The only reason I opened this article was the intense clickbait style description And boy oh boy I wasn't disappointed. While I would completely buy the argument that technology is cheaper and the huge land is no longer necessary, the lack of disclosure of information makes me warey. The distasteful tone of the article and bringing up the Gala for Jenkins which cost upwards of one million leads me to question the bias of the author as well. The lack of sources and the host website only leads me into deeper waters. On one hand The KUOW, Seattle News and Information, wants to give seattle a good name but on the other hand it wants to sell, and nothing sells better than drama. Overall I’m not completely convinced I have the full story about this situation. I’d have to read several other corresponding articles before I decide to take a side.

Alex Talbot said...

This is really too bad. I've hardly heard of Seattle Opera, and I've never heard of what they've done, but regardless, it is too bad that there are budgetary reasons that this has to happen.

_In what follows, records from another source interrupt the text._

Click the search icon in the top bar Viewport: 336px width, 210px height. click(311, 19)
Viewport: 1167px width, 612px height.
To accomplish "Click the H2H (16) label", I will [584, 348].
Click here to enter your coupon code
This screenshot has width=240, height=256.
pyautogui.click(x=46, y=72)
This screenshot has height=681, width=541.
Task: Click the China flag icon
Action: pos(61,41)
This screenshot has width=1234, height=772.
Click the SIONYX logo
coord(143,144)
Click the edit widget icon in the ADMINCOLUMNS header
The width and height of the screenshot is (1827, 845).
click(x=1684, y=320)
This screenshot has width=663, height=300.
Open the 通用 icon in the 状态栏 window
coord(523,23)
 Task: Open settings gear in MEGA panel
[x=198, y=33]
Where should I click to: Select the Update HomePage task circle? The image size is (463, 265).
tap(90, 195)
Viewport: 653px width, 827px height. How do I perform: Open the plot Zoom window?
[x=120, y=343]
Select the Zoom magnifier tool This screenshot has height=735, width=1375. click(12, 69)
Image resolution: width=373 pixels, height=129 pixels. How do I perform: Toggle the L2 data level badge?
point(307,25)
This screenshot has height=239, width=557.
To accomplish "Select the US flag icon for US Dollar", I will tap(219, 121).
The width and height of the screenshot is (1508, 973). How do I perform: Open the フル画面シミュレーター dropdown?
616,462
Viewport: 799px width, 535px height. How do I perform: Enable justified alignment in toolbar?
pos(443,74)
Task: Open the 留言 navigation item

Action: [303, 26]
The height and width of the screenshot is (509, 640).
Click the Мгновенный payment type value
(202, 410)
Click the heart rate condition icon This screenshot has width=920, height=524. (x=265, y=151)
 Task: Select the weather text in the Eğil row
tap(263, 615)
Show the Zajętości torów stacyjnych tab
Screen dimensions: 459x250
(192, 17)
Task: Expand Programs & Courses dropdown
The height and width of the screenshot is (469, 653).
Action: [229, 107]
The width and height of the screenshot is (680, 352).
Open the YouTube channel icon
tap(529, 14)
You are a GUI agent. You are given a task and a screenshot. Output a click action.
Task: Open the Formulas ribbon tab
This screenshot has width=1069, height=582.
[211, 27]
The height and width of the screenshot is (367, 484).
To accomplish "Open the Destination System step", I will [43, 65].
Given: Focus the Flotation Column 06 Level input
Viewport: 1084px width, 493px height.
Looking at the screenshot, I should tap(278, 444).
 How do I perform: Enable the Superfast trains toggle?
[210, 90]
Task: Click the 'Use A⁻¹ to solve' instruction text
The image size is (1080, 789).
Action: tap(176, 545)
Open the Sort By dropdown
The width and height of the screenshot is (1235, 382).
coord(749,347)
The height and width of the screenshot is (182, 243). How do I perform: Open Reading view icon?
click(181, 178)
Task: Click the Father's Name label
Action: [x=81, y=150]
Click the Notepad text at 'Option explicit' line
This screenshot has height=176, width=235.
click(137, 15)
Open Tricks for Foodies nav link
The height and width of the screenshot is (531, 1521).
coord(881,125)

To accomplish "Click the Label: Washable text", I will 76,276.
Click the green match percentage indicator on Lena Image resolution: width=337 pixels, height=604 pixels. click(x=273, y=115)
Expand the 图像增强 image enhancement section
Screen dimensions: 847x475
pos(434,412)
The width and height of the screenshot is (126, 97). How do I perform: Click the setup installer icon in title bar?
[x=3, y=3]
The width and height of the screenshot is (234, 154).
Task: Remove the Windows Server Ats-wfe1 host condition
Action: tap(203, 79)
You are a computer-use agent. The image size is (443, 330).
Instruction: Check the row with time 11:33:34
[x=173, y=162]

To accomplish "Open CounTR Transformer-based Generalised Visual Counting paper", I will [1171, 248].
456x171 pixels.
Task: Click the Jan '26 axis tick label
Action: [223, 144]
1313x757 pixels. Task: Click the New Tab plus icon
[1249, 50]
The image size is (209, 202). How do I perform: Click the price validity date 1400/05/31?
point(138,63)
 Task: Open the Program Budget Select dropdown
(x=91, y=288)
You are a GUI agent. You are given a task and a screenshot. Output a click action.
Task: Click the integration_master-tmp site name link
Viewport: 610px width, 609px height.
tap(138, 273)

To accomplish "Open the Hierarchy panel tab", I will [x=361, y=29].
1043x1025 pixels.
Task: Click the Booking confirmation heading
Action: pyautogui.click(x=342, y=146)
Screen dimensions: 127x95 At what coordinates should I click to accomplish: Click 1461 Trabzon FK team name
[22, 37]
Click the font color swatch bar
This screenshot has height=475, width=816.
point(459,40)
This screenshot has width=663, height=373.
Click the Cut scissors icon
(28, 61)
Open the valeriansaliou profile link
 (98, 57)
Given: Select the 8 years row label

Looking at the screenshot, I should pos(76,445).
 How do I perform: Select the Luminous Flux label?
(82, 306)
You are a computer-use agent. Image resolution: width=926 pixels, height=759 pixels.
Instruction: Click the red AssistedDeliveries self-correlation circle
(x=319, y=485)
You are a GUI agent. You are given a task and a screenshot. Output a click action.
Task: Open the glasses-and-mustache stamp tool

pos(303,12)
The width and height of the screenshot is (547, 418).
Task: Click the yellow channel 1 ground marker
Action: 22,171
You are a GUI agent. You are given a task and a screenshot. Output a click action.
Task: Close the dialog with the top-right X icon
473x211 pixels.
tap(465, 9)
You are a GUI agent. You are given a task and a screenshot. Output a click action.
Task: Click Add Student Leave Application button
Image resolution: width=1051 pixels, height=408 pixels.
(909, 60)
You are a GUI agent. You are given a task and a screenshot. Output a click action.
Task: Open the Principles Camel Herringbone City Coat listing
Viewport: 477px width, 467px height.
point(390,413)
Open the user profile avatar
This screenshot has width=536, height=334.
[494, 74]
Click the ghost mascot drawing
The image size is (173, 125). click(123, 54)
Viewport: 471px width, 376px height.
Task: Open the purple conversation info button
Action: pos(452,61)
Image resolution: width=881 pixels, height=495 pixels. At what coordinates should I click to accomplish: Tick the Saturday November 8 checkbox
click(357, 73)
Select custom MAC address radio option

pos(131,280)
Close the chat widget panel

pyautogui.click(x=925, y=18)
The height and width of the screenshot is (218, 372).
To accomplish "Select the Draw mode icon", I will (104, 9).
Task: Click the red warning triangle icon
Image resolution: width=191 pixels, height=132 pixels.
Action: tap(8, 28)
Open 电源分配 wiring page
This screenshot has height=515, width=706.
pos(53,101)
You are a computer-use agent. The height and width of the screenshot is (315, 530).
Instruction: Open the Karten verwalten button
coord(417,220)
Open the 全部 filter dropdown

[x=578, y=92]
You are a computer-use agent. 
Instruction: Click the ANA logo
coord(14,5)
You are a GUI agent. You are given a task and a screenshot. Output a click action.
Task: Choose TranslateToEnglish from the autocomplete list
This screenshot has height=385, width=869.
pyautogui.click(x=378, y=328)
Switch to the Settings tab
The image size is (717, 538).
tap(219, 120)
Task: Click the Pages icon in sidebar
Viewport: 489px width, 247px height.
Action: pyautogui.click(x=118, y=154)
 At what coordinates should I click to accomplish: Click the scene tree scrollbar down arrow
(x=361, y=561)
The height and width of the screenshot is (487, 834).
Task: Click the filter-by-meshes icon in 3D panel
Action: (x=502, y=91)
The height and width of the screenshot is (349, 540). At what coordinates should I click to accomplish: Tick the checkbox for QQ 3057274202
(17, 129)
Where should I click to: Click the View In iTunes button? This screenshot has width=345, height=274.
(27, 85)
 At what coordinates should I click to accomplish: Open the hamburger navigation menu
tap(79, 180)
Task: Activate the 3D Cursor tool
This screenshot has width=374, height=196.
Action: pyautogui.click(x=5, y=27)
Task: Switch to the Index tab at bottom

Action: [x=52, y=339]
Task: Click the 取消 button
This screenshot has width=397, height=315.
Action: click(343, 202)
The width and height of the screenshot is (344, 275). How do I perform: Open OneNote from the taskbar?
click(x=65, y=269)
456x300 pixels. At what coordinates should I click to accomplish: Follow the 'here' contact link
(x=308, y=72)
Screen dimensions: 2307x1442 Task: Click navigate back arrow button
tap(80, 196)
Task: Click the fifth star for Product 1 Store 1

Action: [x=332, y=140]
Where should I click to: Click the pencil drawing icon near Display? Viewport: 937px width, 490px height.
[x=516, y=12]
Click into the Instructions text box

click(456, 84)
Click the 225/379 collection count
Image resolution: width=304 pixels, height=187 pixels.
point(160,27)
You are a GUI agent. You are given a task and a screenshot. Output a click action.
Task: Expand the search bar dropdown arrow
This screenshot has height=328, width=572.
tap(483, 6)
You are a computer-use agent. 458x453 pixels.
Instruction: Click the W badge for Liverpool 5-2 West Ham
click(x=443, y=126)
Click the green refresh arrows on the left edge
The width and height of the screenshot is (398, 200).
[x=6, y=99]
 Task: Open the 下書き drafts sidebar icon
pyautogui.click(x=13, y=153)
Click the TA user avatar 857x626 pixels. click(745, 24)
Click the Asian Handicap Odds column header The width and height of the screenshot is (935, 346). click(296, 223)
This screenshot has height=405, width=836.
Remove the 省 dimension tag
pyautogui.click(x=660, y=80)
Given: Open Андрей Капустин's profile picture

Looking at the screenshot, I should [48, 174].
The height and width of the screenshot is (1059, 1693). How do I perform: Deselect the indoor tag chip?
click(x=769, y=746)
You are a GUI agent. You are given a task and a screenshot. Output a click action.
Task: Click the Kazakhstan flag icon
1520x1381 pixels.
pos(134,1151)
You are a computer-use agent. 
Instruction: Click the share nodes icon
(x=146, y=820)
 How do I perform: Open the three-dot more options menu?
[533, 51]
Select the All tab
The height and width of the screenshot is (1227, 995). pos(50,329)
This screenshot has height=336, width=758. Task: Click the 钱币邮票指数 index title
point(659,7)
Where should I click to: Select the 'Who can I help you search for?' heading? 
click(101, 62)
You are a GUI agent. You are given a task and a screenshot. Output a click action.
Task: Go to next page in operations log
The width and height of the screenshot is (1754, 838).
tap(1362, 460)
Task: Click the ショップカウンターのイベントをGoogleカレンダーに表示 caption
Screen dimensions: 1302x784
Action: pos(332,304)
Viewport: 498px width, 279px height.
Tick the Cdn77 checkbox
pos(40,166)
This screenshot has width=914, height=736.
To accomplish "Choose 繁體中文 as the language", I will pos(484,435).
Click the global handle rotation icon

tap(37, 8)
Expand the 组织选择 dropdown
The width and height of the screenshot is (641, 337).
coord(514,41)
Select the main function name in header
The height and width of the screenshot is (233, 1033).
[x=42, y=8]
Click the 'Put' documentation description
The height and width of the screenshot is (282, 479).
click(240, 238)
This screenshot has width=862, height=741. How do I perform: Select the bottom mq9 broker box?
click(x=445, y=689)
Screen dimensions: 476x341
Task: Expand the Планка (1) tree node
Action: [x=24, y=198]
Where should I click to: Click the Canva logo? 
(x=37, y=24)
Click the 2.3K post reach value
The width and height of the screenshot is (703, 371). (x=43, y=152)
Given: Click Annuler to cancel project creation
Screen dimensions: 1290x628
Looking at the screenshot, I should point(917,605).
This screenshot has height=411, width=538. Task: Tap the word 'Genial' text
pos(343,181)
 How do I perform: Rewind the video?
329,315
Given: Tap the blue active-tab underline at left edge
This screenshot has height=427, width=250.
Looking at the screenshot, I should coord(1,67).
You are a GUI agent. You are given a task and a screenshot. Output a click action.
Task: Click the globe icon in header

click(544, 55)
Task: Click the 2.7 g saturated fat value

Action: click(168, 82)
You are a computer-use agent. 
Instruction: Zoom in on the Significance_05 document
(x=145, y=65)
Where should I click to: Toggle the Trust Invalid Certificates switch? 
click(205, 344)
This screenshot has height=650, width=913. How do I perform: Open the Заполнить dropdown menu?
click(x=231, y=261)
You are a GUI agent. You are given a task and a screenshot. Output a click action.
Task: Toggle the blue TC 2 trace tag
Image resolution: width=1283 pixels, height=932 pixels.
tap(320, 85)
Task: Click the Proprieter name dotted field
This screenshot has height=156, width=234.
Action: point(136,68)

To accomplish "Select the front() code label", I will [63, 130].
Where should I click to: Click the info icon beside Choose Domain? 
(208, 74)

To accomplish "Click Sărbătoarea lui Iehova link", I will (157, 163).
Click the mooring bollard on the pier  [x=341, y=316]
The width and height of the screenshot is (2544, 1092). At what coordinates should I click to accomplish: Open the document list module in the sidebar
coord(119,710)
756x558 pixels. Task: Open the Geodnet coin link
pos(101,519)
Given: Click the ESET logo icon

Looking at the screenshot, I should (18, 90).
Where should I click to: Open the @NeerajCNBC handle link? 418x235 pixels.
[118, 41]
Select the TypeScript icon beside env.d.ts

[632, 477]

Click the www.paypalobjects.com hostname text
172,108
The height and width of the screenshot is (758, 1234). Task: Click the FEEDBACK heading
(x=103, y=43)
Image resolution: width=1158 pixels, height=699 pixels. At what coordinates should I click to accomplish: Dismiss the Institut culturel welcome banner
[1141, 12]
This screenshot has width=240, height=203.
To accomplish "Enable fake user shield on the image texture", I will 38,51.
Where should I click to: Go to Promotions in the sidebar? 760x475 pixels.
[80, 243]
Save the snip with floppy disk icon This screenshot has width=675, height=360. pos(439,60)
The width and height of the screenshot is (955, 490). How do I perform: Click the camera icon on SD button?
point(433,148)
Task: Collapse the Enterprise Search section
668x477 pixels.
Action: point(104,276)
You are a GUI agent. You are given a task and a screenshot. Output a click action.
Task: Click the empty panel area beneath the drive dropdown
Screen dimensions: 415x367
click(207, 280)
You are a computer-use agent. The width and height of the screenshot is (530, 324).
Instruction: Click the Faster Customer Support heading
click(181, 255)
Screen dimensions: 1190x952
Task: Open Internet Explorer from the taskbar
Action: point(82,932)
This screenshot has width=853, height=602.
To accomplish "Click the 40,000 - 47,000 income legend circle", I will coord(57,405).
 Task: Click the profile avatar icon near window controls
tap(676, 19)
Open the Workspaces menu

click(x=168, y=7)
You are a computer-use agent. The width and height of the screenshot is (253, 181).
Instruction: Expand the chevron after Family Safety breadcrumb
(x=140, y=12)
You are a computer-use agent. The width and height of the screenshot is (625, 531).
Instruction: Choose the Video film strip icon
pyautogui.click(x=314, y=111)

That said, the article was quite confusing, and I was unsure what to make a lot of the details in it--at first, it said that the shop was breaking even, then gave mixed info on what the finances of the shop were. What also confused me is the need to shut down the shop entirely--it didn't seem, from my understanding, that the opera itself was shutting down, just the shop. So what will the shop do, not have scenery? Or will they just contract from outside shops? I'd love to learn more about what exactly is going on, because to me there's a lot here that is sketchy. Overall, I just don't understand why they can't scale down operations since times are changing, instead of shutting down all operations.

Cosette Craig said...

This is just another tale of a bunch of big shots who were bad at math and/or cooking the books who screwed the good guys over. I want to imagine that this was just a personal vendetta some guy had against the Scene Shop that is finally being fulfilled. Seattle doesn’t seem like a big enough theater city to counteract the shutdown of the scene shop and absorb the employees who lost their jobs in new set ups. This article is also poorly written. It is vague and click-baity but maybe that’s what the situation warrants. It seems like an altogether sketchy situation. Without an in house scene shop, their only option is to reuse or bid out and both of those options have cons that, in my uneducated opinion, seem insurmountable and worse than keeping the scene shop up and running. Its sad to see a theater crumble under some budgetary restrictions.

Megan Jones said...

Even though this article was definitely clickbait I agree with Cosette that this seems like a very sketchy situation overall. When a theatre needs money they're going to have to make some hard decisions about what cuts needs to be made. In my opinion the scene shop should not have been the first thing to go, but I obviously don't know the company as well as the people mentioned in the article. I just don't understand how the scene shop manager and the general director could have such different numbers about the same branch of the company. This leads me to believe that someone was lying or fudging their numbers to make people higher up happy, which is a very problematic thing. It's sad that many people will now be out a of a job because of someone's mistake or greed. Hopefully they can find a way to keep the scene shop open and running, or at least find out where this huge budget discrepancy came from.